> [Supplied entries]:
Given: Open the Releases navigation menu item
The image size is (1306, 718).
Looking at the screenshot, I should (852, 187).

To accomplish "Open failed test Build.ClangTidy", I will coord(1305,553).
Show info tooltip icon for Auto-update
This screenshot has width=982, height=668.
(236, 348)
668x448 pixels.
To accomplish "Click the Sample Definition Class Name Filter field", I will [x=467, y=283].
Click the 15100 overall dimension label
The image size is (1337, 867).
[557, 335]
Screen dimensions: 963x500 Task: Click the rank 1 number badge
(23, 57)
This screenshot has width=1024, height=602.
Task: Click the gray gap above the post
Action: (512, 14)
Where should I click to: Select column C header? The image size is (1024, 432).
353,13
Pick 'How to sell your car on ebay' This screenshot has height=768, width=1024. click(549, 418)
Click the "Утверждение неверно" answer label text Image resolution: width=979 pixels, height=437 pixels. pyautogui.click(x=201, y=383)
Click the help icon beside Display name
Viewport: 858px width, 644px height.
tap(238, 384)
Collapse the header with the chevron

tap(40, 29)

> [Requirement]:
Reproduce exactly every line that sits between the start of the entries and the line bearing "Click the 15100 overall dimension label", counting both of those lines.

> [Response]:
Given: Open the Releases navigation menu item
The image size is (1306, 718).
Looking at the screenshot, I should (852, 187).

To accomplish "Open failed test Build.ClangTidy", I will coord(1305,553).
Show info tooltip icon for Auto-update
This screenshot has width=982, height=668.
(236, 348)
668x448 pixels.
To accomplish "Click the Sample Definition Class Name Filter field", I will [x=467, y=283].
Click the 15100 overall dimension label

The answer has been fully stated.